La corteza de un pastel de manzana que brilla bajo el sol en la tarde, somos
una rueda de queso que vuela alta en el cielo. Pero vamos a hundirnos muy
pronto”. Cuando el
Jazz se digna bajarse de ese altar en que cree que está y se acerca a otras
expresiones musicales no tan pretensiosas como el Pop, pueden aparecer artistas
como la cantante y pianista Norah Jones. Su interesantísima voz tiene ese
pequeño color distintivo al oído que la hace tan reconocible, y esto
probablemente tenga una raíz en la mixtura de sus genes. Hija de madre
estadounidense, su padre no la conoció sino hasta casi treinta años después. Y
no es un dato menor, ya que se trataba nada más ni nada menos que de Ravi
Shankar, el gran maestro oriental que le presentó la música india a The
Beatles. Tal vez el mejor instrumentista de su época, destacó tocando el sitar;
destino que comparte con su otra famosa hija Anoushka, la media hermana de
Norah. Tantos años alejada de su familia hindú, seguramente ensombrecieron el carácter
de esta niña como para que nos cante temas que dicen cosas como ésta: “En un bote construido con palos y heno, vamos flotando a
la deriva con un capitán que es demasiado orgulloso como para aceptar que ya ha
tirado los remos por la borda. Y ahora un muy pequeño agujero se ha
transformado en una grieta en este pontón barato, así que el casco ya ha empezado
a debilitarse; y vamos a hundirnos muy pronto”. Todo el videoclip de
esta canción está filmado en un altillo, y como cualquier oscuro cuarto lleno
de tesoros olvidados, éste está lleno de historias. Hasta los ratones que lo
habitan parecieran tener cierto talento por vivir entre cosas tan interesantes.
Los altillos se nos aparecen en la memoria como esos lugares mágicos de acceso
restringido, que son y no son parte integral de un hogar; ya que allí va a
parar todo lo que la familia no necesitará en el corto plazo. Viejos
electrodomésticos que arreglaremos algún día que nunca llega, instrumentos
musicales desvencijados pertenecientes a un par de sueños que tuvimos y que ya
han muerto hace mucho. Prendas de vestir y juguetes que han sido usados décadas
atrás por personas que nuestra memoria nos asegura sin posibilidad de error que
somos nosotros mismos. Tipos de calzado, pelotas y artefactos que darían
testimonio ante cualquier juez de que en algún momento de nuestras vidas
jugamos a algún deporte, y seguramente de forma vergonzosa.
Los altillos suelen ser un cementerio de momentos, un potencial
sitio arqueológico, y el lugar ideal para que se vayan a vivir los fantasmas de
nuestros seres queridos.
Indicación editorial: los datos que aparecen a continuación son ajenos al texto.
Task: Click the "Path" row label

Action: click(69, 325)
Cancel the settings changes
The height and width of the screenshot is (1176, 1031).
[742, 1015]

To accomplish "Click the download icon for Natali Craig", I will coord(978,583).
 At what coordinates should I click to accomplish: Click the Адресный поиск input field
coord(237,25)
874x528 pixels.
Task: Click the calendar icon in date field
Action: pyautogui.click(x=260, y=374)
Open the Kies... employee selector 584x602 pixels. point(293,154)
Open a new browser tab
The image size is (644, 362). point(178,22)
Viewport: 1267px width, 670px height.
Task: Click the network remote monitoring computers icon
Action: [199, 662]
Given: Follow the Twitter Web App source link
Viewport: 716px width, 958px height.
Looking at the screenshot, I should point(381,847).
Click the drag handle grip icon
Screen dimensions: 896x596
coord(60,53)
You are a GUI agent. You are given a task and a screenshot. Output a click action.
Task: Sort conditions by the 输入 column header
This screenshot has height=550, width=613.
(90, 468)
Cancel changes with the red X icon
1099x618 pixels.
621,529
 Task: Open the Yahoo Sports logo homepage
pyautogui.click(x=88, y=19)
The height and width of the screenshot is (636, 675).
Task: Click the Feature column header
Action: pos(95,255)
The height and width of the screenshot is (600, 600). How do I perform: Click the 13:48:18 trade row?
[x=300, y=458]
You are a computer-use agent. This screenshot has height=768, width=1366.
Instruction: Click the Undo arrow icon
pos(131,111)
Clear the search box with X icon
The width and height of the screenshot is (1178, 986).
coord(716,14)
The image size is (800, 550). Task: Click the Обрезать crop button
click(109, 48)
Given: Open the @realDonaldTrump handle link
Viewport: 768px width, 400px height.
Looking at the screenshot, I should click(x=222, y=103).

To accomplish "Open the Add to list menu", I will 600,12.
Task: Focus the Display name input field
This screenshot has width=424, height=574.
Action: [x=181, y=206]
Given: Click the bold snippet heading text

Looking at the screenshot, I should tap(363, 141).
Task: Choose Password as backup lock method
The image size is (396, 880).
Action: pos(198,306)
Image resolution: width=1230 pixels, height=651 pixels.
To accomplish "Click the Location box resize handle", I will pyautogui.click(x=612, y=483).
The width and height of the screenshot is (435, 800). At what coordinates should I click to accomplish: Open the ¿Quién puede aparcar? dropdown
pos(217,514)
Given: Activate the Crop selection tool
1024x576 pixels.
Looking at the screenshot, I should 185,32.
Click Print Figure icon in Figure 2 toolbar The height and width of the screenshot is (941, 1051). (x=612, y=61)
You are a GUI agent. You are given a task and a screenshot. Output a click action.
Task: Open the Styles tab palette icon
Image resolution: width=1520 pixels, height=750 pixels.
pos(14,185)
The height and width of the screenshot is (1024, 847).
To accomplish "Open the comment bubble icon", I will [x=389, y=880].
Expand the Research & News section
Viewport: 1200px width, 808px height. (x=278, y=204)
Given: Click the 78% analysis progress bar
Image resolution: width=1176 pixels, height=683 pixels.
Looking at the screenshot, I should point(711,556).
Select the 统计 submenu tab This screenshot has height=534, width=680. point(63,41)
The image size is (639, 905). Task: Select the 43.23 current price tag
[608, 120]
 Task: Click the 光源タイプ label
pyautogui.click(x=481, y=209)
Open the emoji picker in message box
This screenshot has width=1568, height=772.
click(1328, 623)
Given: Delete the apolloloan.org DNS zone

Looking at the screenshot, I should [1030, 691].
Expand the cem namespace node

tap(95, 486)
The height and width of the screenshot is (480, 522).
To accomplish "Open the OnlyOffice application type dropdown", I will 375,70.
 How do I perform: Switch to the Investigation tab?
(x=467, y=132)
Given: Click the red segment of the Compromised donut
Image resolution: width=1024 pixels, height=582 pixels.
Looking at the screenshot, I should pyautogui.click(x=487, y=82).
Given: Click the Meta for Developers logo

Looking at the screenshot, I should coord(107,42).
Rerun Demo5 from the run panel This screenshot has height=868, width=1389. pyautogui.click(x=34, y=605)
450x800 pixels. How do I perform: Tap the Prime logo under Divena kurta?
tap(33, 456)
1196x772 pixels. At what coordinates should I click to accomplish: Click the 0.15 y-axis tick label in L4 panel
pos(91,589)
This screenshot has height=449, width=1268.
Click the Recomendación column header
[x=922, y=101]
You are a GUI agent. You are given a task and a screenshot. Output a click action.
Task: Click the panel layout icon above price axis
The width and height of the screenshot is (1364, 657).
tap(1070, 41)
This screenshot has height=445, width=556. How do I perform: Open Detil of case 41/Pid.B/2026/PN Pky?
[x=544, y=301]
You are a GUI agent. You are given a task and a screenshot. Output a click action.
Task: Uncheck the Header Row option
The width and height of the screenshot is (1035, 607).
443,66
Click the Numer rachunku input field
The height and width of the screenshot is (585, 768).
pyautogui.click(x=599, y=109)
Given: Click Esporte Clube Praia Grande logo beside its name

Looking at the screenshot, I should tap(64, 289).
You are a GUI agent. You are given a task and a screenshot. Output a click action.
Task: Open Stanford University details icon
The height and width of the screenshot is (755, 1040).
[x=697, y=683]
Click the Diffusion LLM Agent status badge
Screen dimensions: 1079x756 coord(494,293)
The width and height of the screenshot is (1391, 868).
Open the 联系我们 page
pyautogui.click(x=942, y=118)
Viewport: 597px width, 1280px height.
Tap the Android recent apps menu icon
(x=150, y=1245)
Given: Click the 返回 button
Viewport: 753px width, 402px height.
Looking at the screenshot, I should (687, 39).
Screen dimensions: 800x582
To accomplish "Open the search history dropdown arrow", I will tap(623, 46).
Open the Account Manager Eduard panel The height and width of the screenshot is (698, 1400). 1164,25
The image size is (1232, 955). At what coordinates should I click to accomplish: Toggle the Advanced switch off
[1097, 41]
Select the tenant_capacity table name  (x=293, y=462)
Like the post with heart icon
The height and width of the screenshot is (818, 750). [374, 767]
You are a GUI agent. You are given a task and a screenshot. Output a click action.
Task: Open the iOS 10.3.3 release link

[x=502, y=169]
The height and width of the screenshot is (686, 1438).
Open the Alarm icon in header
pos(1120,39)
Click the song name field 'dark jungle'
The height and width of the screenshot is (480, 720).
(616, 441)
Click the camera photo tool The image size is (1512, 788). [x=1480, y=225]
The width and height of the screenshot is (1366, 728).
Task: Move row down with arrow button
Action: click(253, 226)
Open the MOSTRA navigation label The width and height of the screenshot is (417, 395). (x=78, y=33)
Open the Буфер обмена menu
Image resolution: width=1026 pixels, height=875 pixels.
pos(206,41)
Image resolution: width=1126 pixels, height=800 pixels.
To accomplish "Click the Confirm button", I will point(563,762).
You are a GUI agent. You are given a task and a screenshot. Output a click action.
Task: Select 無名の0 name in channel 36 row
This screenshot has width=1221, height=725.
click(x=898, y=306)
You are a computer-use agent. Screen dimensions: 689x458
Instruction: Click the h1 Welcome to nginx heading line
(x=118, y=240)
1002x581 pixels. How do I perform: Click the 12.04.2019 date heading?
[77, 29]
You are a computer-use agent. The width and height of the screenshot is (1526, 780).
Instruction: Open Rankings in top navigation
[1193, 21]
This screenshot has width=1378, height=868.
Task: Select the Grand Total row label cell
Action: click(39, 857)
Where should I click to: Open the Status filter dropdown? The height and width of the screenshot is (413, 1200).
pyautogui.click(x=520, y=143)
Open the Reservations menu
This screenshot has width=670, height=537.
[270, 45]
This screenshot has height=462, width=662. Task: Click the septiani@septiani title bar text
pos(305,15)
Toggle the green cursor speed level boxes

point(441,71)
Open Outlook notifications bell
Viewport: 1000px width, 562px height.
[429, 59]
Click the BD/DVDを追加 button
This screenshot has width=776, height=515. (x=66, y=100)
Visitar uno nos exige el mismo temple que
necesitaríamos para adentrarnos machete en mano en cualquier ruina ancestral. La
pobre iluminación, las capas de polvo y los jirones de telarañas nos avisan que
todo lo que está allí tal vez desea permanecer ignorado. Y es que allí habita
nuestro pasado. Cualquier cosa que toquemos cobrará vida por un nuevo y breve instante.
Al abrir cualquier baúl nos inundará el olor a papel viejo que dispara los
recuerdos como si fuera un ejército de luciérnagas revoloteando a nuestro
alrededor. Cartas de un tono ocre donde se juraron y perjuraron amores eternos
que no siempre lo fueron tanto. Fotografías que nos hablan con palabras que no
comprendemos. Alguna baratija ya sin brillo que vale más para nuestro corazón
cuanto más anciano se va poniendo. Y todos esos recuerdos nos dicen lo mismo:
disfruta del día, porque en poco tiempo todo se va a terminar: “Todo el mundo contenga la respiración, porque nos vamos
a hundir muy pronto. Hasta el fondo nos iremos”. Todo nuestro pasado, y
el de nuestros afectos, está en ese cuarto, gritándonos que ni siquiera se nos
ocurra olvidarlo. E invitándonos a volver más seguido.